In initial tests conducted without human participants, three large language models — OpenAI’s ChatGPT-4o, Meta’s Llama 3 and Cohere’s Command R+ — correctly identified medical conditions in 94.9 percent of cases.

However, they selected the correct course of action, such as calling an ambulance or visiting a doctor, in only 56.3 percent of cases on average. The companies involved did not respond to requests for comment.

The research team then recruited 1,298 participants across Britain and divided them into groups. Participants were asked to investigate symptoms and decide what to do next using either AI tools, their own experience, a standard internet search, or the UK’s National Health Service website.

When human participants interacted with the tools, relevant medical conditions were identified in fewer than 34.5 percent of cases. The correct course of action was chosen in less than 44.2 percent of cases – a result that was no better than outcomes from participants using traditional information sources.

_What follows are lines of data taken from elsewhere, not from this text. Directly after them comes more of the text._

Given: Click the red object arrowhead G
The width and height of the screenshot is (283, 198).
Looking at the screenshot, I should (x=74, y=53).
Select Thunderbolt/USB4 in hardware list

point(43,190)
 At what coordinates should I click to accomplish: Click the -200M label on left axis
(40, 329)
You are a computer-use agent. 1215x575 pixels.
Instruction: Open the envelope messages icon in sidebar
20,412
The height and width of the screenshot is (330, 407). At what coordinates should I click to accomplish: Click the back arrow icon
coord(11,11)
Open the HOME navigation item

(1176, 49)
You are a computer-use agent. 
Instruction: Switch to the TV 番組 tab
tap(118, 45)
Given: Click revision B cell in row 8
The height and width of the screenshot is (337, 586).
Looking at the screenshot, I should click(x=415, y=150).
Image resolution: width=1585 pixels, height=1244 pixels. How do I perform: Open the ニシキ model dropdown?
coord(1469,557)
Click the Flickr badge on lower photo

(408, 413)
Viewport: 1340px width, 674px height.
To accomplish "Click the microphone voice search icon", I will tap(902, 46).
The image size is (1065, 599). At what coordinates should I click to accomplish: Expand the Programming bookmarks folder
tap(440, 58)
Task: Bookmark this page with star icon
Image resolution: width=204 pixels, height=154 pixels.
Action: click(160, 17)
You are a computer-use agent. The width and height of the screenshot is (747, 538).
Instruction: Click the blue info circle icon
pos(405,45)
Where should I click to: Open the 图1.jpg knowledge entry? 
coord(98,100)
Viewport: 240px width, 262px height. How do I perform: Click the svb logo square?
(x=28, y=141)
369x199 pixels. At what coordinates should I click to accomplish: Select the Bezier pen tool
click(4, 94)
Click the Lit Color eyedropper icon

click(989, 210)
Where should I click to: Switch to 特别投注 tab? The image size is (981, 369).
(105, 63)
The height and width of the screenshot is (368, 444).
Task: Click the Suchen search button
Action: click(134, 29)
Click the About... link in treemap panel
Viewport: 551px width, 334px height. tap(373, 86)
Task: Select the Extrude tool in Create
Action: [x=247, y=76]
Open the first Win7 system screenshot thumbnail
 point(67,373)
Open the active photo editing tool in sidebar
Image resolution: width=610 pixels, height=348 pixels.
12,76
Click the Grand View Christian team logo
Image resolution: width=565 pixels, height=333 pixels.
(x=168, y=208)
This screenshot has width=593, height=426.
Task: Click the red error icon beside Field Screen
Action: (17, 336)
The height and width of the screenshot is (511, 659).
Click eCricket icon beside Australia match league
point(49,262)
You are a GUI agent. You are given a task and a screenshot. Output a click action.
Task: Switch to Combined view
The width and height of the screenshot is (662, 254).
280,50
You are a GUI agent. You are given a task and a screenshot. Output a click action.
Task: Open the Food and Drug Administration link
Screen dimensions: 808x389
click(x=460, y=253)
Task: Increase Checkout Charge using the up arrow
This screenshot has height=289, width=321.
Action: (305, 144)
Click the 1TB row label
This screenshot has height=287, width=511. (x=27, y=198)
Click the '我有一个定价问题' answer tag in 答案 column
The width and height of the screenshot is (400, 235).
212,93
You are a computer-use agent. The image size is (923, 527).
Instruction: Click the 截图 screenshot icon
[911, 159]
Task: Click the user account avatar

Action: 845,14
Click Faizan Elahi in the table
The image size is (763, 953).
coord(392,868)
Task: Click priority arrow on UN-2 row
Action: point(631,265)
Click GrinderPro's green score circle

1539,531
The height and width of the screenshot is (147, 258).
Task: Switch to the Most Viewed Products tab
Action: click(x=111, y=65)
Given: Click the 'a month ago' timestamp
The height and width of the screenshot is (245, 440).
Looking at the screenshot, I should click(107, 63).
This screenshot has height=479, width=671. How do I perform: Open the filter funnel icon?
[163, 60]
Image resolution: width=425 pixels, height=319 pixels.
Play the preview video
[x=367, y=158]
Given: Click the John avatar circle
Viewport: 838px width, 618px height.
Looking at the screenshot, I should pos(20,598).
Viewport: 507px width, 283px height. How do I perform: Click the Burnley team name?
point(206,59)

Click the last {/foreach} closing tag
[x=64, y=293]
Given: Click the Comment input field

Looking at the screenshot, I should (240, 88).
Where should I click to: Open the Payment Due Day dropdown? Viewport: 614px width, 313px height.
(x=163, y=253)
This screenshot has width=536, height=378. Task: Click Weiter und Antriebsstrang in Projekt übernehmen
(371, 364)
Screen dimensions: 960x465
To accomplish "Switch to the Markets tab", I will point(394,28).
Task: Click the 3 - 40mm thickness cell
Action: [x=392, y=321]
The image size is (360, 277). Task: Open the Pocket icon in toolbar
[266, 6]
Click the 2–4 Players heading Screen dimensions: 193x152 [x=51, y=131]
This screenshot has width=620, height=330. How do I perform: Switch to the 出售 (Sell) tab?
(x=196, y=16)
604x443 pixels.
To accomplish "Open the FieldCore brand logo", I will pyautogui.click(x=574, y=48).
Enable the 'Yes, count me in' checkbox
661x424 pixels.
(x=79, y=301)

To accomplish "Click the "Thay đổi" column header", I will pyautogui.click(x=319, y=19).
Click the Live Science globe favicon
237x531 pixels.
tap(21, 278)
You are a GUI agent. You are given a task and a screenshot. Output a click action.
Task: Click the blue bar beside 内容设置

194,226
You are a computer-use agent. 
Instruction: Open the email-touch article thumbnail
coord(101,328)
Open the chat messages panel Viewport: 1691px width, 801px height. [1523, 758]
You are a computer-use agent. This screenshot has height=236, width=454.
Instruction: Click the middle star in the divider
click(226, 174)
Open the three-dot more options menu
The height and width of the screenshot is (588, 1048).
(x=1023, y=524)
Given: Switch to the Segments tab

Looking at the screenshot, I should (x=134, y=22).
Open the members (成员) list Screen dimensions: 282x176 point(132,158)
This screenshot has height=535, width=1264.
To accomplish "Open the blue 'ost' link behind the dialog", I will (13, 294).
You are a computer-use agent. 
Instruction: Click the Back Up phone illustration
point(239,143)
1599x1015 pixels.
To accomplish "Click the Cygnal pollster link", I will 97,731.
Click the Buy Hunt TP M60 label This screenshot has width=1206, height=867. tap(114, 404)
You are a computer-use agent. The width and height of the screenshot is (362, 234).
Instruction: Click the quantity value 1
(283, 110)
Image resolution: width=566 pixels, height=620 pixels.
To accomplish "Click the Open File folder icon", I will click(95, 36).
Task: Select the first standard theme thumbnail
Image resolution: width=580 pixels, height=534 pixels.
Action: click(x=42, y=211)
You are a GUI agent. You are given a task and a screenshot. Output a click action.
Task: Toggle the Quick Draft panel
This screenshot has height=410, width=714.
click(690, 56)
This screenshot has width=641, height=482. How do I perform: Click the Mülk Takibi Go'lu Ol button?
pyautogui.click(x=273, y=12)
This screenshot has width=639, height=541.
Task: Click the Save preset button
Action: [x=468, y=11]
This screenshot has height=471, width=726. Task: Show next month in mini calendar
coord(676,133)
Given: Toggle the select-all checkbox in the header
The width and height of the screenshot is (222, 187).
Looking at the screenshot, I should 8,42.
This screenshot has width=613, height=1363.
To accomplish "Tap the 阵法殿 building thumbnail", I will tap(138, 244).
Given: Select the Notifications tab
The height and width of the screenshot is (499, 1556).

Adam Mahdi, associate professor at Oxford and co-author of the study, said the findings highlighted a “huge gap” between AI’s technical potential and its real-world use by the public.

“The knowledge may be in those bots; however, this knowledge doesn’t always translate when interacting with humans,” Mahdi said, adding that further research was needed to understand why this gap exists.

The researchers analysed around 30 interactions in detail and found that patients often provided incomplete or inaccurate information. At the same time, AI systems were sometimes found to generate misleading or incorrect responses.

In one case, a patient describing symptoms of a subarachnoid haemorrhage — a potentially fatal condition involving bleeding on the brain – was correctly advised by AI to seek immediate hospital care after reporting a stiff neck, light sensitivity and the “worst headache ever.”

However, another patient describing similar symptoms but referring to a “terrible” headache was advised to lie down in a dark room instead.

The research team plans to conduct similar studies in different countries and languages, and over longer periods, to determine whether these factors affect AI performance in healthcare settings.

The study was supported by the data company Prolific, the German non-profit Dieter Schwarz Stiftung, and the governments of the United Kingdom and the United States.